Extraits de L'obsession Vinci de Sophie Chauveau
Publié le 25 Juin 2012
L’esprit doit se placer entre l’objet vu et la représentation encore à venir pour concevoir l’image à peindre. Le caractère divin de la peinture fait que l’esprit du peintre se transforme en une image de l’esprit de Dieu. Lui aussi s’adonne avec une puissante liberté à la création d’espèces diverses.
Mais on a grand tort de ne pas nourrir l’artiste à sa faim, de ne pas lui donner selon ses besoins, qui excèdent la simple faim, c’est certain. N’est-ce pas dans l’aisance que l’art pousse le mieux ? La grâce s’épanouit toujours mieux loin de l’effort et de la transpiration.

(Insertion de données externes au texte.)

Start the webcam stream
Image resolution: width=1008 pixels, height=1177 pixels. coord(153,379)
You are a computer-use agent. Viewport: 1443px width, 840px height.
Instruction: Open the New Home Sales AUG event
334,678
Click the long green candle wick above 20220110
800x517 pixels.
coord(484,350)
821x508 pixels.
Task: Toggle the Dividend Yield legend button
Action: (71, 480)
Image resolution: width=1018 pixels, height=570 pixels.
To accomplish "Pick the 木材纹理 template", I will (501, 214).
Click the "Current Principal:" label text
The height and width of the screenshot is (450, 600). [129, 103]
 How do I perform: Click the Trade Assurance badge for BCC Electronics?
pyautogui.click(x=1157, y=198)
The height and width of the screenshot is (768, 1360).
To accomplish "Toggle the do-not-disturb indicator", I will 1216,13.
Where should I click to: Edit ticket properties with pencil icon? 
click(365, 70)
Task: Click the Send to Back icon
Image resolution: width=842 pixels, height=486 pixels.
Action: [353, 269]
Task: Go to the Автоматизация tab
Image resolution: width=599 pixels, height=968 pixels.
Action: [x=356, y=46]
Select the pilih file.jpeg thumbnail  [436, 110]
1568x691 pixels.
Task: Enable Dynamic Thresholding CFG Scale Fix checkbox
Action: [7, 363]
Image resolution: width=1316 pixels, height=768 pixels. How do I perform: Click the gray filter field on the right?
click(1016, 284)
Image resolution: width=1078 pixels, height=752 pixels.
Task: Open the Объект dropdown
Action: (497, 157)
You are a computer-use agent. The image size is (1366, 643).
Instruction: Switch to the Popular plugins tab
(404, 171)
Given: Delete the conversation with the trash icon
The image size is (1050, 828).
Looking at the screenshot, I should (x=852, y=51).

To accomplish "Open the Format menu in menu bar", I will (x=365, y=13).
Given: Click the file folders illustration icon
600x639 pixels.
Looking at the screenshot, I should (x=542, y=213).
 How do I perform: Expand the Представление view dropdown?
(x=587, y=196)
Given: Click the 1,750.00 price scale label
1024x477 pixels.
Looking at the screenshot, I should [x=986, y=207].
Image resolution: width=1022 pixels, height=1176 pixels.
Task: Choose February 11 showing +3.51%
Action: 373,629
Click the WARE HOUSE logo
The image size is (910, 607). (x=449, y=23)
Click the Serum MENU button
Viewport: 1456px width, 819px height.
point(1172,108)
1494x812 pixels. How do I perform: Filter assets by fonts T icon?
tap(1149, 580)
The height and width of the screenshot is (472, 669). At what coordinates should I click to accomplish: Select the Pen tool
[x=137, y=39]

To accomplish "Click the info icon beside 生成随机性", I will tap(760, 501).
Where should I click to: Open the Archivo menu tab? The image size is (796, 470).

Encore que la prospérité du corps ne nuise pas à celle de l’esprit, le peintre ou le dessinateur doit être solitaire, surtout pendant les périodes de ses spéculations et recherches qui sans cesse se présentent à ses yeux, qui enrichissent sa mémoire et qu’il met en réserve. Si tu es seul, tu seras tout à toi, si tu as un compagnon, tu ne t’appartiendras qu’à moitié, et même moins selon l’indiscrétion de son commerce. Si vous êtes plusieurs, l’inconvénient augmente. Tu as beau dire : je ferai à ma guise, je resterai à part pour mieux chercher la forme des choses naturelles, je te le dis, tu ne réussiras pas car tu ne pourras fermer l’oreille à leur bavardage, et on ne peut servir deux maîtres, tu seras un mauvais camarade et un détestable spéculateur d’art. Tu me diras encore : "je me mettrai si bien à l’écart que leurs propos ne me parviendront pas et ne me gêneront pas." On te prendra pour un fou, je t’en avertis et tu ne seras pas moins seul."